Word for word, reproduce all of the entries shown below.

Stored items
● ● ● ● ●

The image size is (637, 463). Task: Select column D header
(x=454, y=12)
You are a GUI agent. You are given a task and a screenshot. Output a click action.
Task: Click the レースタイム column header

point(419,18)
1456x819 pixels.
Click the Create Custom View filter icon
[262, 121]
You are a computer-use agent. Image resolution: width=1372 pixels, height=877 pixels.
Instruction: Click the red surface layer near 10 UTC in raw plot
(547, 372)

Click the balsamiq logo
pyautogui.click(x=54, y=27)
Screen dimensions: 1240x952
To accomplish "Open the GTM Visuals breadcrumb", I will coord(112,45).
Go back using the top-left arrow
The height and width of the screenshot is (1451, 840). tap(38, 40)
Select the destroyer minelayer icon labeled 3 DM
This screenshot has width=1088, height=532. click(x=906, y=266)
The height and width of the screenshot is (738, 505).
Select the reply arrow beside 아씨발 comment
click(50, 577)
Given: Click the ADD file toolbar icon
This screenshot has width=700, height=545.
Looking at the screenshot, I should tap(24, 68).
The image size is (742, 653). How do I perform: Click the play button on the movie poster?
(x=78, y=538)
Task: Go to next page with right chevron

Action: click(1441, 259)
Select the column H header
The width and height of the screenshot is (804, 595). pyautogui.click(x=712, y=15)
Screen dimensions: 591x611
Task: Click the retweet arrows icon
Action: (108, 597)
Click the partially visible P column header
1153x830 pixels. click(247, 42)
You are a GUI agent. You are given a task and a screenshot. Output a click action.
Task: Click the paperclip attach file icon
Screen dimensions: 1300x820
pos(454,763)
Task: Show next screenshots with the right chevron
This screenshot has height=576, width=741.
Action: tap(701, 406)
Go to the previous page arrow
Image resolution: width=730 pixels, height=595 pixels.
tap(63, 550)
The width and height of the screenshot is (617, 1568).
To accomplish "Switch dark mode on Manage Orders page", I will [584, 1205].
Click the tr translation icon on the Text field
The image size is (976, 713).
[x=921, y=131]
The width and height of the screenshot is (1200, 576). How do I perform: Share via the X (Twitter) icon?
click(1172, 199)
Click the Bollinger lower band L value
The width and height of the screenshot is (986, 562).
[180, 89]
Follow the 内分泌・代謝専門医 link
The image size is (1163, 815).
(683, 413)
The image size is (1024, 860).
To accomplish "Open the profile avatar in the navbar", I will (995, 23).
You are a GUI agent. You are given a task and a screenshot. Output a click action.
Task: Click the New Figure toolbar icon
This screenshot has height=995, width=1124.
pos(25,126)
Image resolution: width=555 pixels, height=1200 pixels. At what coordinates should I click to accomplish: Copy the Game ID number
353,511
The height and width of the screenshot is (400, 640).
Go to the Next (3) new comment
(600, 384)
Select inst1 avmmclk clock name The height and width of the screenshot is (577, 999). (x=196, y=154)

● ● ● ● ●

▶ **EXERCISE ANSWER**
The image size is (637, 463). Task: Select column D header
(x=454, y=12)
You are a GUI agent. You are given a task and a screenshot. Output a click action.
Task: Click the レースタイム column header

point(419,18)
1456x819 pixels.
Click the Create Custom View filter icon
[262, 121]
You are a computer-use agent. Image resolution: width=1372 pixels, height=877 pixels.
Instruction: Click the red surface layer near 10 UTC in raw plot
(547, 372)

Click the balsamiq logo
pyautogui.click(x=54, y=27)
Screen dimensions: 1240x952
To accomplish "Open the GTM Visuals breadcrumb", I will coord(112,45).
Go back using the top-left arrow
The height and width of the screenshot is (1451, 840). tap(38, 40)
Select the destroyer minelayer icon labeled 3 DM
This screenshot has width=1088, height=532. click(x=906, y=266)
The height and width of the screenshot is (738, 505).
Select the reply arrow beside 아씨발 comment
click(50, 577)
Given: Click the ADD file toolbar icon
This screenshot has width=700, height=545.
Looking at the screenshot, I should tap(24, 68).
The image size is (742, 653). How do I perform: Click the play button on the movie poster?
(x=78, y=538)
Task: Go to next page with right chevron

Action: click(1441, 259)
Select the column H header
The width and height of the screenshot is (804, 595). pyautogui.click(x=712, y=15)
Screen dimensions: 591x611
Task: Click the retweet arrows icon
Action: (108, 597)
Click the partially visible P column header
1153x830 pixels. click(247, 42)
You are a GUI agent. You are given a task and a screenshot. Output a click action.
Task: Click the paperclip attach file icon
Screen dimensions: 1300x820
pos(454,763)
Task: Show next screenshots with the right chevron
This screenshot has height=576, width=741.
Action: tap(701, 406)
Go to the previous page arrow
Image resolution: width=730 pixels, height=595 pixels.
tap(63, 550)
The width and height of the screenshot is (617, 1568).
To accomplish "Switch dark mode on Manage Orders page", I will [584, 1205].
Click the tr translation icon on the Text field
The image size is (976, 713).
[x=921, y=131]
The width and height of the screenshot is (1200, 576). How do I perform: Share via the X (Twitter) icon?
click(1172, 199)
Click the Bollinger lower band L value
The width and height of the screenshot is (986, 562).
[180, 89]
Follow the 内分泌・代謝専門医 link
The image size is (1163, 815).
(683, 413)
The image size is (1024, 860).
To accomplish "Open the profile avatar in the navbar", I will (995, 23).
You are a GUI agent. You are given a task and a screenshot. Output a click action.
Task: Click the New Figure toolbar icon
This screenshot has height=995, width=1124.
pos(25,126)
Image resolution: width=555 pixels, height=1200 pixels. At what coordinates should I click to accomplish: Copy the Game ID number
353,511
The height and width of the screenshot is (400, 640).
Go to the Next (3) new comment
(600, 384)
Select inst1 avmmclk clock name The height and width of the screenshot is (577, 999). (x=196, y=154)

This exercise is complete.